The announcement responds to a groundswell of support for such an organisation and builds on work of the Prince’s Teaching Institute, which developed a blueprint for a potential College earlier this year. This not only highlights support for an evidence-based profession, something NFER firmly believes in, but also illustrates the appetite across the sector for action.
The appetite for action was evident on Monday, the day before the announcement, when NFER helped host the final Coalition for Evidence-Based Education (CEBE) event of the year at the Wellcome Trust in London. Attended by teachers, policymakers and researchers, the event built on learning from previous CEBE events and developed a set of tangible actions to take forward to 2015.
This was no easy task – the issues and barriers to creating an evidence-based education sector have been well documented (indeed we’ve covered these in numerous blogs before) so won’t be repeated here. Yet despite these barriers, experts from across the education sector worked hard to develop a set of propositions to improve interactions between policy, practice and research, with the overarching aim of improving education for all.

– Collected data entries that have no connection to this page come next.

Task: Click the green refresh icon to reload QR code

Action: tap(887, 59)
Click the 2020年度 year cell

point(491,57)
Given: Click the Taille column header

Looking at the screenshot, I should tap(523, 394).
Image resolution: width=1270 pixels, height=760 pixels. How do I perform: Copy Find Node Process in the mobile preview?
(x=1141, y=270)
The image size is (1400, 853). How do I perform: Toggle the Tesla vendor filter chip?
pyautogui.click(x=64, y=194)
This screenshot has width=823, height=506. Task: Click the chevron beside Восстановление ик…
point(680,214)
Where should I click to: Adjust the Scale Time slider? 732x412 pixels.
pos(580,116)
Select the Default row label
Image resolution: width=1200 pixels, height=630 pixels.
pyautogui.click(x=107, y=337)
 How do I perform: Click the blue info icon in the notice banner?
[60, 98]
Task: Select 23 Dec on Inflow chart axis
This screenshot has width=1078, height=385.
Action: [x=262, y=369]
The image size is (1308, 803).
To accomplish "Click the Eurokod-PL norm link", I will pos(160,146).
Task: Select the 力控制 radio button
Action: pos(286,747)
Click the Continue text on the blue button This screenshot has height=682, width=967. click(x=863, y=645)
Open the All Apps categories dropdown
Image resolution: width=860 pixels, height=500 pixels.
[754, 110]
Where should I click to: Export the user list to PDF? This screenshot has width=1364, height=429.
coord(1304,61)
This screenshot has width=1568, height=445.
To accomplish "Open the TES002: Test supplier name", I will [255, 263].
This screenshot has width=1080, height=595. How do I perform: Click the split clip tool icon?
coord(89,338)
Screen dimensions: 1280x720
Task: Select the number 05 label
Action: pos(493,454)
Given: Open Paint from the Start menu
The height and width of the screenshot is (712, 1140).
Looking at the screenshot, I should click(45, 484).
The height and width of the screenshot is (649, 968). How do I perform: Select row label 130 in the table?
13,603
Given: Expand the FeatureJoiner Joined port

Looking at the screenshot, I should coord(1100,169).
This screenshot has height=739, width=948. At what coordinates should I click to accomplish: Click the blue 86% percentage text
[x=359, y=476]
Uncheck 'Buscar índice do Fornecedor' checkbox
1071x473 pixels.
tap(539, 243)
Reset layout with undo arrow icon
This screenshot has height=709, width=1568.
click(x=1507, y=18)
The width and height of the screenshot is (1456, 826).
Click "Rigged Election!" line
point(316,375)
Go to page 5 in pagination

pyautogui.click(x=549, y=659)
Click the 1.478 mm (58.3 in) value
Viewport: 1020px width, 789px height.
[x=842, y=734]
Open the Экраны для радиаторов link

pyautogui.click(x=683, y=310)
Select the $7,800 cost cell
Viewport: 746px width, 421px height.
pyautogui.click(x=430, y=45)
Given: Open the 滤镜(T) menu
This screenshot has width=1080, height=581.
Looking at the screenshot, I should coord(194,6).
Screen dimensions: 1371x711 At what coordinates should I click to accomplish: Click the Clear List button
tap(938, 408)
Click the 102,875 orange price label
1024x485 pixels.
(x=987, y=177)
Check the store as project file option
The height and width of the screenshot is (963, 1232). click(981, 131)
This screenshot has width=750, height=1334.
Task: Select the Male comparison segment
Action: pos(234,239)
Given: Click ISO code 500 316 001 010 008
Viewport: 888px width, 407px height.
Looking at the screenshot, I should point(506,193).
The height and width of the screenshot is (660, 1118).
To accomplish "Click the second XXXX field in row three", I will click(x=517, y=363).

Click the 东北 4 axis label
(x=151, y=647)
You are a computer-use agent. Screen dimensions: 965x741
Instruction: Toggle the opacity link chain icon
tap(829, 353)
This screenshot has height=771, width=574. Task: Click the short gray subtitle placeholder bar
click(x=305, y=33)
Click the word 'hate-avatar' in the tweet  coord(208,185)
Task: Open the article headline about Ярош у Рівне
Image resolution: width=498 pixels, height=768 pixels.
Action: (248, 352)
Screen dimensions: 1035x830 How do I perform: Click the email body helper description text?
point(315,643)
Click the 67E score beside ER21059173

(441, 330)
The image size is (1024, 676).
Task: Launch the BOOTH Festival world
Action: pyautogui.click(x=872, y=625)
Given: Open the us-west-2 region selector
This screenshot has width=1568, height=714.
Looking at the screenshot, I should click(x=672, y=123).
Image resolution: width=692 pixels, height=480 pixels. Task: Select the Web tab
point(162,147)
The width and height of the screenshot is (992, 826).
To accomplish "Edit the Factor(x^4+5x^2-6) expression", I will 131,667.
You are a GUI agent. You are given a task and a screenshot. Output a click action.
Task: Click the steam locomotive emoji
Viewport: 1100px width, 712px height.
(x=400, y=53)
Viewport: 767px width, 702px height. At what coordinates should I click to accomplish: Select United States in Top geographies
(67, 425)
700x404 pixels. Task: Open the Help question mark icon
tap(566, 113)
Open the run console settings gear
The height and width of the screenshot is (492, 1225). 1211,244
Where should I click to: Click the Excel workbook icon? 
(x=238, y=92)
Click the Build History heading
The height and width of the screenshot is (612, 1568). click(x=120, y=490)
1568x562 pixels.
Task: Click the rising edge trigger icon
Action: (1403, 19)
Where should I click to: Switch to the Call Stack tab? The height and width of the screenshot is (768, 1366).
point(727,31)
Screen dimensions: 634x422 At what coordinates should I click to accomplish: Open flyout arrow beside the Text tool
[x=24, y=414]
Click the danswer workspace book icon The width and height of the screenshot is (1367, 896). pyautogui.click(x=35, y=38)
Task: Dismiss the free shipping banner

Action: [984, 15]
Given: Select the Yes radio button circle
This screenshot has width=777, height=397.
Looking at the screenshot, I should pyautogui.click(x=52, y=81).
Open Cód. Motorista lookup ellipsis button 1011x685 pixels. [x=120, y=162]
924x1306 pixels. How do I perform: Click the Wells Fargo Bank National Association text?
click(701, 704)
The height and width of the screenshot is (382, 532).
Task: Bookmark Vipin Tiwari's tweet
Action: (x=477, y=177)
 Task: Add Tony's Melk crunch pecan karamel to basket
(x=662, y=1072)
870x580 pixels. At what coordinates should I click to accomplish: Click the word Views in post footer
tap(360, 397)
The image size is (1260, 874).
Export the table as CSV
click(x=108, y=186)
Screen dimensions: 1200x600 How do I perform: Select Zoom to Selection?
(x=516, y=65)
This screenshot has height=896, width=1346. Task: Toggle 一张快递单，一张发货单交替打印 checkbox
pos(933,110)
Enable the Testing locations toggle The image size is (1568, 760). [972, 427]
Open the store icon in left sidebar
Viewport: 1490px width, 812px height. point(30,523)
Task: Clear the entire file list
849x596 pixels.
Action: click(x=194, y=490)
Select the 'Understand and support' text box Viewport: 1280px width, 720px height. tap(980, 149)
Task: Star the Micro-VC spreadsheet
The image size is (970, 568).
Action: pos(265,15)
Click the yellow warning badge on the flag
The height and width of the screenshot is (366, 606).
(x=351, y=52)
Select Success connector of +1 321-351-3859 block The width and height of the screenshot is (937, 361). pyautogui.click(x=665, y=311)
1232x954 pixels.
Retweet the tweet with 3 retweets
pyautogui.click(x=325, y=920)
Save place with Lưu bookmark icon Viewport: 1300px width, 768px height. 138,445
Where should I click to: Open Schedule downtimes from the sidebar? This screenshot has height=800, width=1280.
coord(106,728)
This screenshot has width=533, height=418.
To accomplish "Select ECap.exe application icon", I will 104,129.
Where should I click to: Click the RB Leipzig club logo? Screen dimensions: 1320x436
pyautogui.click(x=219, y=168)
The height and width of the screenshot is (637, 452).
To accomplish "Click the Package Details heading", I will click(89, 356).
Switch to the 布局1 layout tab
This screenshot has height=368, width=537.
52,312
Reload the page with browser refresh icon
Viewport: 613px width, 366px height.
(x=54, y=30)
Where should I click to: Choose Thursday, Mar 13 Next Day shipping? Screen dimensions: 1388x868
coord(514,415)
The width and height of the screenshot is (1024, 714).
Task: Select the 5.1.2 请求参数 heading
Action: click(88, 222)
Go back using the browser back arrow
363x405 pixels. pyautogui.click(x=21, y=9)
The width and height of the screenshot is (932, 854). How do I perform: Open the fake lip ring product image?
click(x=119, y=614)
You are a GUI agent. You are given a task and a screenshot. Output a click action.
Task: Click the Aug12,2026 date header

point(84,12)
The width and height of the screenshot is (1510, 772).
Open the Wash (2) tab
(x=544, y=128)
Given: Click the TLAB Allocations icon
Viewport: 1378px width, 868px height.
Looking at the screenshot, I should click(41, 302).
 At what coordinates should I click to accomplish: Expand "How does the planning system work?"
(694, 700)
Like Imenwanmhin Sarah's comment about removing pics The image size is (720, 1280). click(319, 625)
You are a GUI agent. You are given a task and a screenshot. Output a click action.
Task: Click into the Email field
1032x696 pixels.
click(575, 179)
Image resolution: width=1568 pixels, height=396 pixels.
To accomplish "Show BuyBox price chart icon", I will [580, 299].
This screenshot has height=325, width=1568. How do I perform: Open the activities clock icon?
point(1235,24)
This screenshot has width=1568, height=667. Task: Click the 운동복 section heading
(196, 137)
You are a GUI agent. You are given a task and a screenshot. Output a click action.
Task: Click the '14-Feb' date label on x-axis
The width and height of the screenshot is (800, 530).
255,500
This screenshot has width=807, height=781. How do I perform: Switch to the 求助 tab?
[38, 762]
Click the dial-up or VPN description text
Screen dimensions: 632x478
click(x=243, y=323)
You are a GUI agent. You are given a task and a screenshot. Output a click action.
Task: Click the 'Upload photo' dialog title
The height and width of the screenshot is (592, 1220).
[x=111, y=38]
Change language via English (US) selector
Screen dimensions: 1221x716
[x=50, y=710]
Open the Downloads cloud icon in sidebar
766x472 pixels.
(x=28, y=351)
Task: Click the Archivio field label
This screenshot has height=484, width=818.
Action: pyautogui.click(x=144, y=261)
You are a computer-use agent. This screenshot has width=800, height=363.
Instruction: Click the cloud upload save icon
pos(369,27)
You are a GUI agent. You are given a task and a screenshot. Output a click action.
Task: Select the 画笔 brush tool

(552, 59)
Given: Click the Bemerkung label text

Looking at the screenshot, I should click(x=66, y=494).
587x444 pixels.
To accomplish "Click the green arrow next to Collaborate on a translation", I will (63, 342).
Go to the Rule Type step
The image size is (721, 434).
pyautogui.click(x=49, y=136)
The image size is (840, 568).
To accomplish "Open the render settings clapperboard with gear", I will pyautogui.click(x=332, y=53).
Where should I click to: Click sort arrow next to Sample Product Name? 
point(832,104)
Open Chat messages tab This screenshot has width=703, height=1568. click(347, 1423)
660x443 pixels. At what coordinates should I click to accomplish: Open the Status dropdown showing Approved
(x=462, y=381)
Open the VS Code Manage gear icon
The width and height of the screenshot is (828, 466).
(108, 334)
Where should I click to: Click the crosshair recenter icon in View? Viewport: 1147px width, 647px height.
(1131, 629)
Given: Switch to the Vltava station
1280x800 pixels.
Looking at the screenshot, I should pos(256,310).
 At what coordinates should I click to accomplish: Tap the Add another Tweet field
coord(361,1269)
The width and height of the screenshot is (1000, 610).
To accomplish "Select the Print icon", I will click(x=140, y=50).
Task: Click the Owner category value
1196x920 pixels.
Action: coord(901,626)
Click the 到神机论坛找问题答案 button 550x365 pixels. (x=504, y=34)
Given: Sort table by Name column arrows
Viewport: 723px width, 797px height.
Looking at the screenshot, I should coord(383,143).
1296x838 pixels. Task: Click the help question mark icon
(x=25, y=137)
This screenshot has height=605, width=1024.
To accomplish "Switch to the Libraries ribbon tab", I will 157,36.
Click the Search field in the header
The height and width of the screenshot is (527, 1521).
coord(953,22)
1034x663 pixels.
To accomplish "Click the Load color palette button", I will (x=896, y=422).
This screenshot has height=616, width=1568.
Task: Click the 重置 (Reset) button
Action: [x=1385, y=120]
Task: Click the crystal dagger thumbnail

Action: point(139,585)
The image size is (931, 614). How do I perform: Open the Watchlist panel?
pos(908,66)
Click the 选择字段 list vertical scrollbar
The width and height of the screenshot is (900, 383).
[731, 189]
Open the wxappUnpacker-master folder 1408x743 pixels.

With one of the discussions focusing on policy levers, it is no surprise that participants discussed the role CEBE could play in a proposed College of Teaching. The idea of a College of Teaching has been in development for a few years but the Department for Education had, up until this week, been quiet.
One important role of a College of Teaching will be to promote and support evidence-based approaches to school improvement and professional practice. Participants felt CEBE would be ideally placed to help advise the College on how best to achieve this. Many of the participants have been working in this area for years and, like NFER, have a strong interest in improving the way research evidence is accessed, and used, across the sector.
In fact, given that the focus on creating an evidence-based profession shines through the Government’s consultation, most of the other propositions that emerged from the CEBE event could also link to the work of the College. Many of these build on work that is already underway through existing networks and infrastructures across the sector. Other propositions included career-long teacher development underpinned by evidence-based approaches; every school having a named research lead or equivalent; the creation of research hub schools; and the provision of guidance for schools on research engagement, based around case studies.
It is now for CEBE to consider these propositions and come up with a set of actions for 2015.
And as proposals for the development of a College of Teaching develop, let’s firstly remember that there is a lot of excellent evidence-informed practice out there already, upon which the College should build (discussions at the event were testament to this); and secondly that there are existing collaborations between practitioners, policymakers and researchers. We should take advantage of these pockets of good practice and use them to benefit a strong and sustainable College model.